You can’t be lazy or inaccurate with your world building. These types of readers care about their folklore, science, political traditions, and will stop reading when you start to fudge the world to fit.
World building is special because you’re setting your story in a. Different world. Why is it different and how and what domino effect does that have on the rest of the world you’re creating. You need to create a world that is larger than the one the reader sees
Create a big enough of a world to feel like it’s been lived in and if you walked past the boundaries of the story there would be more world out there
How to avoid excessive exposition: bring in an outsider to explain what the rules are. Then it feels more natural.
You want a hook pretty quickly and you want your reader to be curious. The readers want to figure out things and explore, you need to show them the world and characters quickly
Use the beginning of your book to promise to the reader what they’re reading. Six-Fi, Fantasy, all the sub genres. “The red sun was on the horizon, the blue one was high in the sky”
Exposition can be fascinating if done well but runs the risk of being boring. In this genre it sometimes needs to happen, but have it happen naturally and not done in a way that slogs
Don’t mistrust your readers that they can’t pick up what’s happening by what you’ve laid out for them. They can build the world themselves sometimes if you’ve given them enough information throughout
Every book is entitled to one “hand waving” idea. Warp speed, etc. how this thing works, we don’t know but it does and that’s what’s important. You don’t get two unless you’re super famous.
If you put a hand wave at the beginning, it’s a “premise”. It sets up the world. It’s fine, it’s allowed. If you put the hand wave at the end, it’s cheating, and your readers will rebel.

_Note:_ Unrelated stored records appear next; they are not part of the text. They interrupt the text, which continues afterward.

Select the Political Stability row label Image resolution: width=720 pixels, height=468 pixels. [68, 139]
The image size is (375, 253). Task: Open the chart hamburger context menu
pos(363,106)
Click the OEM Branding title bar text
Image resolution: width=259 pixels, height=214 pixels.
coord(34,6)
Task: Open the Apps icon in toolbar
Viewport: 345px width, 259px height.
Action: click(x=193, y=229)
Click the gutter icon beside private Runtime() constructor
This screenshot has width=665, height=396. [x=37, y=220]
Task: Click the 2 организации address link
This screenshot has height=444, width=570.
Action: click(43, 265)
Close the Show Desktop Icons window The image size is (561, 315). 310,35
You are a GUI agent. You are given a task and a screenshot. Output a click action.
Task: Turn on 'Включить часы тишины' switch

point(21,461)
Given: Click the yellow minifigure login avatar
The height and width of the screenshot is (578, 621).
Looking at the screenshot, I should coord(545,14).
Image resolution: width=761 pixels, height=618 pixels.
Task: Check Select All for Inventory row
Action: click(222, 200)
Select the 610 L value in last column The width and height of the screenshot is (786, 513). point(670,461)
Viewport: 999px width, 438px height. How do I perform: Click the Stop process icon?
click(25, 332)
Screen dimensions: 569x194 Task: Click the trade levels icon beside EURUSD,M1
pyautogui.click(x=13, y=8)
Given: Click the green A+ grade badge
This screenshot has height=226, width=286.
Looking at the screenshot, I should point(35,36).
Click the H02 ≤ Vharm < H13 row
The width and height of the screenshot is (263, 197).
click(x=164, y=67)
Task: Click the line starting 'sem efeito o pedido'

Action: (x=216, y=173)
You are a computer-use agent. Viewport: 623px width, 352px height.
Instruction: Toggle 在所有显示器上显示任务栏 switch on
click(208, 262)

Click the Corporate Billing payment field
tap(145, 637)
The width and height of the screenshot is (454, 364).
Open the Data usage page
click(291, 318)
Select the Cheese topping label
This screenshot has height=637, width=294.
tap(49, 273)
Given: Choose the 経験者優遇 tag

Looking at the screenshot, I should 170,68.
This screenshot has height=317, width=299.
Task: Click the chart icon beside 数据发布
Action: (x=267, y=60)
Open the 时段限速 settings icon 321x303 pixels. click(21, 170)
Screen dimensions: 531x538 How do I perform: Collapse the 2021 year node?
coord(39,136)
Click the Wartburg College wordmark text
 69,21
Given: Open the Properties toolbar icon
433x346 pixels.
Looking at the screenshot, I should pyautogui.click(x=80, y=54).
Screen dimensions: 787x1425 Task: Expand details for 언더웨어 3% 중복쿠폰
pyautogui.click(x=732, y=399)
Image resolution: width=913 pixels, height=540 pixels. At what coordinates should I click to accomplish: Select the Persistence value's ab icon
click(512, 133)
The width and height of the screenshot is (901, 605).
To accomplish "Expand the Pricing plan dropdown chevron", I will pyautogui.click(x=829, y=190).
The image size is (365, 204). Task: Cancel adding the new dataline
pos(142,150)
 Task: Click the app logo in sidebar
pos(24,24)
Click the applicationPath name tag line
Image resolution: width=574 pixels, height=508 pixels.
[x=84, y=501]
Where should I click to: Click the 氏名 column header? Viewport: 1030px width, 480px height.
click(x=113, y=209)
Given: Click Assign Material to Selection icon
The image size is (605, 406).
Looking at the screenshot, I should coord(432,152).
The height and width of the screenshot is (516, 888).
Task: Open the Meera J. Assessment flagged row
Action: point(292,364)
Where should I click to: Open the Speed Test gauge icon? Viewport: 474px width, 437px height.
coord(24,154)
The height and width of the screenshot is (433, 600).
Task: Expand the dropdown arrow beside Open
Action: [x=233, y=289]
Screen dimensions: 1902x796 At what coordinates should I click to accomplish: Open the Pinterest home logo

Out of time to the reader problem (Tiffany problem). Even if you’re time period makes sense for a name, if your readers think of it in a different time, they will reject the premise
Understand the tropes for your genre, and make sure you don’t trip on them. Either use them or subvert them, but know them and make sure you don’t repeat them in a way that makes the reader give up.
It was a great day and a wonderful workshop. I couldn’t have asked for a better time, and I learned so much that I just want to go to more of these types of events. But in order to be a writer, you have to write, so for now, I’ll work on that instead!